Challenges from Russia – Ukraine, China, inflation make the World Bank pessimistic about the global economy.

In an update on the global economic outlook on June 7, World Bank President David Malpass commented: “For many countries, a recession will be very difficult to avoid.” Malpass explained the reasons for this pessimism are “conflict in Ukraine, blockade in China, supply chain disruption and risks of high inflation – slowing growth (stagflation) globally”.

Among them, stagflation is the latest concern. This trend reminds experts and older consumers of the late 1970s, when an oil price shock and a sluggish economy pushed the US into a double recession.

Malpass is also the latest name to issue a recession warning, after many business leaders and experts at central banks around the globe. Last week, JPMorgan Chase CEO Jamie Dimon said the bank was preparing for “an economic hurricane”. Meanwhile, Tesla CEO Elon Musk said he has a “very bad feeling” about the economy.

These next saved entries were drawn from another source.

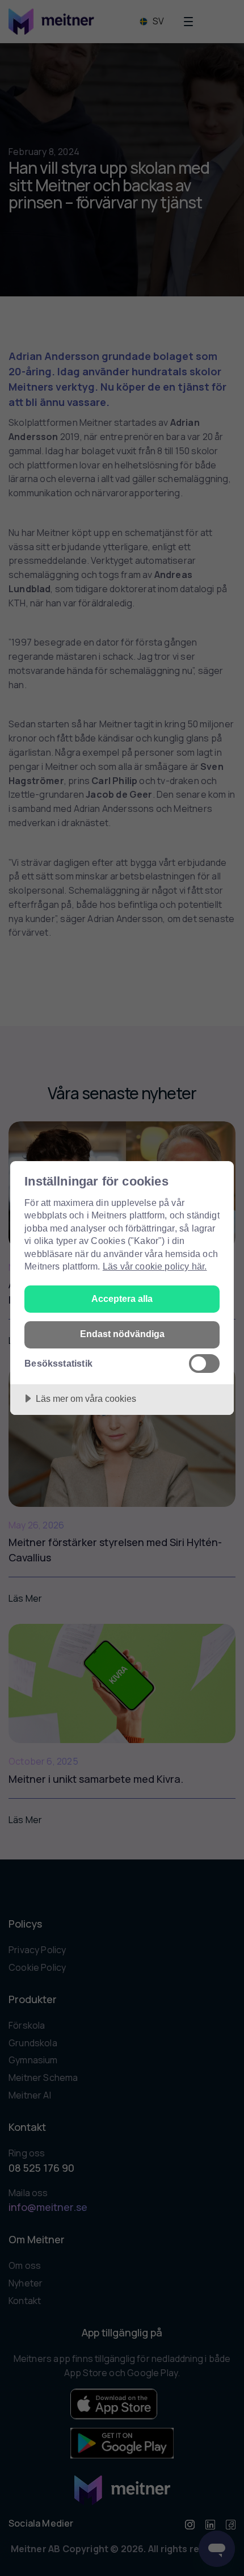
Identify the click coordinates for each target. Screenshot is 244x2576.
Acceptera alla (122, 1298)
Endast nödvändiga (122, 1334)
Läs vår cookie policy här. (155, 1266)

Investors are worried about the US Federal Reserve (Fed) raising interest rates quickly and aggressively to curb inflation. The problem, however, is that many people think the Fed acted too late and could push the US into a recession.

The possibility of the Fed raising interest rates higher in the short term is pulling US government bond yields higher. Mortgage interest rates also rose, raising fears of a freezing real estate market.

Businesses are also struggling with rising commodity prices and rising wages. Now, rising interest rates could also drive their profits down.

All of this makes the WB’s worries well-founded. The organization yesterday lowered its global growth forecast for this year to 2.9%, down sharply from 5.7% last year and 4.1% forecast earlier this year.

“During the 1990s, recovering from stagflation required aggressive interest rate hikes by advanced economies. This move played an important role in triggering financial crises in developing and emerging countries. “, the World Bank said in the report.

The organization does not think the world will recover strongly any time soon. Global growth could be around 2.9% over the next two years. The next few years will be “a period of high inflation and prolonged stagnant growth”.